4

I have read the FAQ and I know this comes close to being closed as asking for a product recommendation...

I have looked at at least 40 "duplicate files" remover utilities (Windows, OSX and Linux) and none of them has the particular feature that I am looking for.

I need to now if there is anything out there that can do this or if I will have to write my own tool for it.

Just a "Yes, it exists" answer would be okay with me.
It would mean I just didn't search hard enough.

My required feature: Remove duplicate files across a large folder-structure, but ONLY if the duplicates reside in the SAME folder.
E.g. Say I have files A,B and C which are identical. A and C are in the same folder. B is in another folder. Either A or C needs to be removed (no preference), but B should be left alone.

Is there something out there that can do this ?
(Preferably Windows, but OS-X or Linux is OK too.)

Tonny
  • 33,276

3 Answers3

7

You can use fdupes without -r so it doesn't descend to subdirectories. This prints a list of duplicate files:

find . -type d -exec fdupes -n {} \;

-n ignores empty files. Add -dN (--delete --noprompt) to delete all except the first duplicate file.

You can install fdupes on OS X with brew install fdupes.

Lri
  • 42,502
  • 8
  • 126
  • 159
5

Well as I said, I worked up a Python script that does just that.

I've hosted it at Google Code and I've open-sourced it as GPL v3, so I assume anyone that wants to improve the program can do that.

I've also debugged it somewhat (created tens of files in Windows, deleted all leaving the originals). The code is highly commented as to inform anyone of what the code actually does.

I've run it on Python 3.3 but I assume it should work with the latest Python 2.

Oh, and best part, it should work on any OS Python supports (Windows, OSX, Linux, ...)

1

This is a slow but sure and very simple approach that should run on both OSX and Linux. I am assuming that you are interested in duplicate files residing in your $HOME but you can change that to suit your needs.

The idea is to first find a list of all directories, then compare the files inside them and delete any that are identical. As I said, this is very simplistic so it will just keep the first of any pair of files and delete the rest with no warning.

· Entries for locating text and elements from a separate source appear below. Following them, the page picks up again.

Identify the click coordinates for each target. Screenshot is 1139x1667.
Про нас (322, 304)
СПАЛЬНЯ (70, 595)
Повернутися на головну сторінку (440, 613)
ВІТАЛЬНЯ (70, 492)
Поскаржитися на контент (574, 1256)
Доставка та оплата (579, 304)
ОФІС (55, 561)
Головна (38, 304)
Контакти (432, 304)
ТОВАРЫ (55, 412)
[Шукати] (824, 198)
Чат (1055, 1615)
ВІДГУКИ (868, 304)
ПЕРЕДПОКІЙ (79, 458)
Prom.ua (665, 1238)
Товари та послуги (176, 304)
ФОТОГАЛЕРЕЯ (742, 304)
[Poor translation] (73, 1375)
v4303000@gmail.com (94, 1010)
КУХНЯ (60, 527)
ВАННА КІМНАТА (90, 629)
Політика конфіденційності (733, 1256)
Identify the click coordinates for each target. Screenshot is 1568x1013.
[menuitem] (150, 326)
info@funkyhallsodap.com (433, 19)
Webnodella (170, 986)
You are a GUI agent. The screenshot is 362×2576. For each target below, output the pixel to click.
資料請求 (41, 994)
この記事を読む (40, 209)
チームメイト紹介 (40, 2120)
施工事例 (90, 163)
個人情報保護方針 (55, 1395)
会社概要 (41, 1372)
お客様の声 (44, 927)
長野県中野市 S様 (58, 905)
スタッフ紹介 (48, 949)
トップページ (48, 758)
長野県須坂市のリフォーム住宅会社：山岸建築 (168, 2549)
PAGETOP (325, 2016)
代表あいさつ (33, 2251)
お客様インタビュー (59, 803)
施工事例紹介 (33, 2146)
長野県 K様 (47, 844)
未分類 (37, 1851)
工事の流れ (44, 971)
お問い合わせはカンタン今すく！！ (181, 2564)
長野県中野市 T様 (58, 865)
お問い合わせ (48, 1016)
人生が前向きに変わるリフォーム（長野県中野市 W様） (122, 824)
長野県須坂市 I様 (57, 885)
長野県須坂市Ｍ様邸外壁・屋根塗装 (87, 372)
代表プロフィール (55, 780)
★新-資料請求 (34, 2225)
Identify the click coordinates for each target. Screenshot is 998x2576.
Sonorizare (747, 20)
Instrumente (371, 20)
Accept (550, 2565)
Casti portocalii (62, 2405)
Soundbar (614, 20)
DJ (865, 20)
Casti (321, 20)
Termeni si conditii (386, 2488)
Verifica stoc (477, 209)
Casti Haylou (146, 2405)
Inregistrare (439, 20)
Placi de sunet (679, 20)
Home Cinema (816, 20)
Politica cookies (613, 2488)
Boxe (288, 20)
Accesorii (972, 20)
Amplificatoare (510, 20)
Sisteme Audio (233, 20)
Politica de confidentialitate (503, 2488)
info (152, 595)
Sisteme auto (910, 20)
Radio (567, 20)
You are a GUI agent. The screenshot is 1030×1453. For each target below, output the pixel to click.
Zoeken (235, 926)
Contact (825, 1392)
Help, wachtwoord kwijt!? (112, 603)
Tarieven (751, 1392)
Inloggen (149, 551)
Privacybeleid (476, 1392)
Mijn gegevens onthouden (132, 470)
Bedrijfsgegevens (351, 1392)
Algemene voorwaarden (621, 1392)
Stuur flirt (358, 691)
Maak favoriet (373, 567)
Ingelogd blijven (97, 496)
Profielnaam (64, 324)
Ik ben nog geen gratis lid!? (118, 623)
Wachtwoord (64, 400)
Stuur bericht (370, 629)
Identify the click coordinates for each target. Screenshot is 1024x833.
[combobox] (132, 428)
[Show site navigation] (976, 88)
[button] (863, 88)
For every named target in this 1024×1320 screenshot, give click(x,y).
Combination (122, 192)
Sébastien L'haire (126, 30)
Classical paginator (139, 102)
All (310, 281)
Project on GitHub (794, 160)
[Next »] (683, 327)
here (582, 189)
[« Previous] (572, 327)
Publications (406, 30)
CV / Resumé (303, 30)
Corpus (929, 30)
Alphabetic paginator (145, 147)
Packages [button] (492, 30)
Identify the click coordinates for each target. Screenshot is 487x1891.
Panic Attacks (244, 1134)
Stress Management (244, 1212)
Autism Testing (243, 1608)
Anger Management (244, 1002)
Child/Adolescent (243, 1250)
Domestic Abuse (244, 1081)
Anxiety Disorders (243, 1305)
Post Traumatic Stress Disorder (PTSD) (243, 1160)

This will print out the dupes but will not make any changes to your files:

find $HOME  -mindepth 1 -type d | while read dir; do 
  find $dir -type -f -exec md5sum {} \; | sort > md5sums;
  gawk '{print $1}' md5sums | sort | uniq -d > dupes;
  while read d; do 
    echo "---"; grep -w $d md5sums | cut -d ' ' -f 2-;
  done < dupes
done; rm dupes md5sum 

This one will silently delete the duplicate files, only run it if you are sure that is OK:

find $HOME  -mindepth 1 -type d | 
while read dir; do 
  find $dir -type -f -exec md5sum {} \; | sort > md5sums;
  gawk '{print $1}' md5sums | sort | uniq -d |
  while read d; do grep -w $d md5sums | cut -d ' ' -f 2- | tail -n +2; done |
  | xargs rm ; 
done; rm dupes md5sum 

CAVEATS: This is slow, actually SLOW, will not give warnings and will delete files silently. On the bright side, it will only do so if those files are in the same directory which is what you want.

terdon
  • 54,564